Is this a functional approach to implementing a custom scripting language inside Unity?

I’m working on an RPG, and I’d like to give our writers the ability to arbitrarily execute game logic, so that they can move NPCs, change quest flags, or otherwise manipulate the game state from within dialogues. I’ve come up with and implemented an incredibly bare-bones scripting language which allows this, but I’m literally inventing things as I go, and since this involves an awful lot of token-parsing and string comparison, it’d make me feel a lot better if I could get some feedback on my design. It’s worked perfectly thus-far, but since it’s using C# to directly compare strings instead of making use of a dedicated lexer generator and parser generator, I’m concerned that there are tons of hidden gotchas just waiting to cause problems under the surface.

“Scripting commands” in my system start out as a generic string that gets sent to a scripting interpreter. The interpreter then has three jobs, in order: it parses the string into a space-delimited string[ ], checks if the string represents a well-formed command, and if it does, the interpreter uses a service locator to find the appropriate game APIs and executes its logic as-requested.

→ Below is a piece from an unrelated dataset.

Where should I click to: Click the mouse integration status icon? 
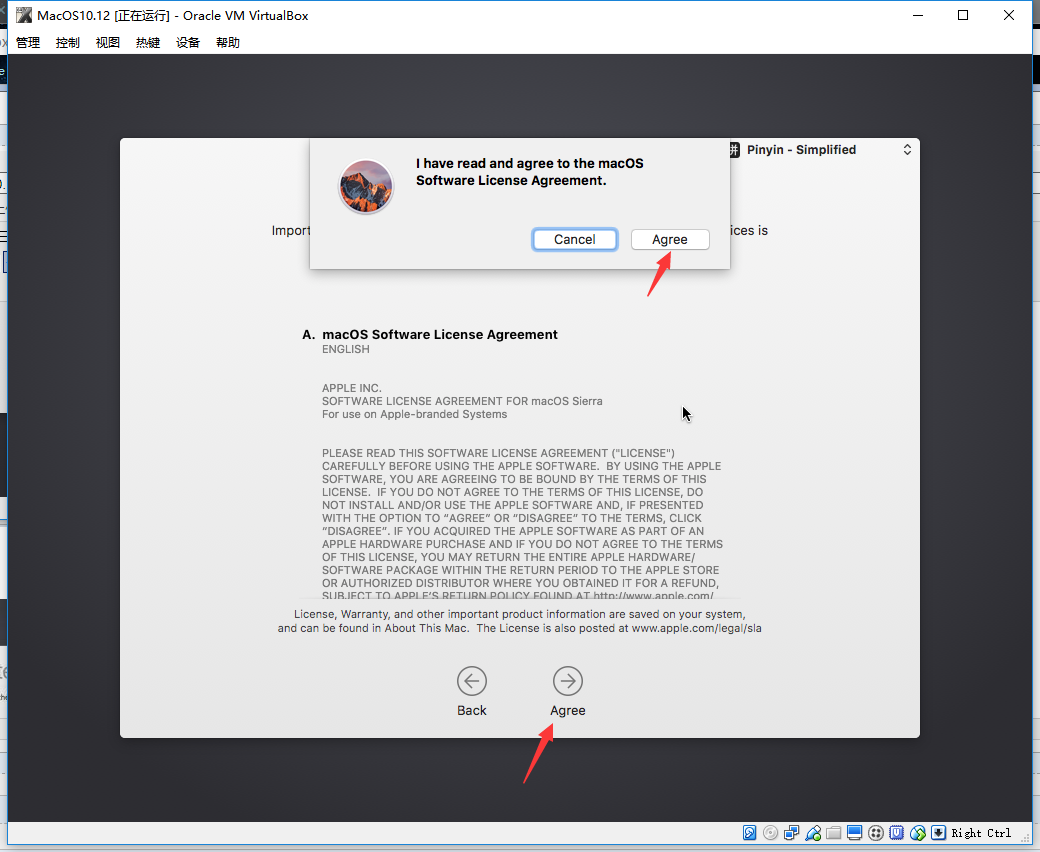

Determining if the string is well-formed is a two-step process. The first word in any command must identify what kind of logic it executes: SpawnCharacter, MoveCamera, AddItem, and so forth. I have a CommandType enum containing every acceptable type of command, so I test the first word by trying to convert it from a string to an enum. If it converts cleanly, and the interpreter has logic accompanying that command type, it runs a second check on the remainder of the string which is different for each command type. SpawnCharacter commands, for instance, must have exactly two words following “SpawnCharacter,” and of those two words the first must match a valid character ID, and the second must match a valid spawn point.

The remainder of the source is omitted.